For Obama, this is an unusual response. Indeed, as a presidential candidate, he carefully avoided repeating the error of his black predecessors, who used their candidacy to show the black grievances and were consequently unacceptable to many voters.

The unusual remark on Wednesday does not mean it isn’t correct. The figures confirm this. By the way, Obama also experienced it as a young man.

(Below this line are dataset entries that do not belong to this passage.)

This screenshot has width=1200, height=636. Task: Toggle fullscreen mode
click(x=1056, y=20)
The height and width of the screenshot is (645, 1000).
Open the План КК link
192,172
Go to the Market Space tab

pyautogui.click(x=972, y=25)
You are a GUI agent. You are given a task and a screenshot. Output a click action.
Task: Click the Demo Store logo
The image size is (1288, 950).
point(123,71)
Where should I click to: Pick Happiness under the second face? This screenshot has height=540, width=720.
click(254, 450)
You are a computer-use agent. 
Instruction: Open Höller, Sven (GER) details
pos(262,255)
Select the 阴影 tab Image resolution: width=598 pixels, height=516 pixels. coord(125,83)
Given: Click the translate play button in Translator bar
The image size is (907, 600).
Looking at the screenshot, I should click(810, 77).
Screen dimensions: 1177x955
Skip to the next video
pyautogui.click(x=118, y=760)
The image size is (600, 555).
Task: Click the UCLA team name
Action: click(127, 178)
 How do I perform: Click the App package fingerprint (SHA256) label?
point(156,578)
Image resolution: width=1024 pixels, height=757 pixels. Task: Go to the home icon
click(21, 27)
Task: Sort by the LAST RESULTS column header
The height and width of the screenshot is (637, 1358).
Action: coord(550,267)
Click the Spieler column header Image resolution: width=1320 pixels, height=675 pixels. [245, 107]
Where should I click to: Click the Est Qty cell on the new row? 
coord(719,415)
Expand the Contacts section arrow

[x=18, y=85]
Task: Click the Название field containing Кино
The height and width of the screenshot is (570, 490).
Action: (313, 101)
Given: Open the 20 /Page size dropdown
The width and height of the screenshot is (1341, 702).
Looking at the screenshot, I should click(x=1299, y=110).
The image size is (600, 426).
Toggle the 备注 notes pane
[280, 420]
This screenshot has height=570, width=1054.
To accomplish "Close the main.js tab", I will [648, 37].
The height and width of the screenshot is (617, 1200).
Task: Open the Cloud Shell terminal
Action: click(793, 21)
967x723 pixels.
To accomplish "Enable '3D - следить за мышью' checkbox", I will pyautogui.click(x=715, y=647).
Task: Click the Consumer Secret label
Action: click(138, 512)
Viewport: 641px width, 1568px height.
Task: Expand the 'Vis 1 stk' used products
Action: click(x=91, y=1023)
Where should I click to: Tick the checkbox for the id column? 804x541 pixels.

Race was also an issue during the debate on the nomination of Judge Sonia Sotomayor to the Supreme Court - the first Latino in that prestigious institution. Sotomayor is known to be in favor of appointments taking the color of the candidates into account as a remedy against past racism and discrimination. Her opponents oppose such "reverse discrimination," but do not agree with “racial profiling,” the act of determining police arrests by using a person's skin color.

In his statement, Obama gave his opponents ammunition for a new attack on his patriotism. The most dangerous of all, radio and TV presenter Rush Limbaugh, the eloquent spokesman of the extreme right, let no day pass: "Obama is evil in this country. He does not like the U.S. He is always apologizing for our performance."

Polls on Obama's intervention are not available yet, but chances are that the president himself led to a weakening of his position, all while he is involved in a difficult battle over health insurance reform.

"Common sense should have prevailed," said Obama. Indeed. Even with him, especially since his old approach delivered results. If Obama's failure proves one thing, it is that the U.S. is still grappling with diversity, despite all the beautiful myths.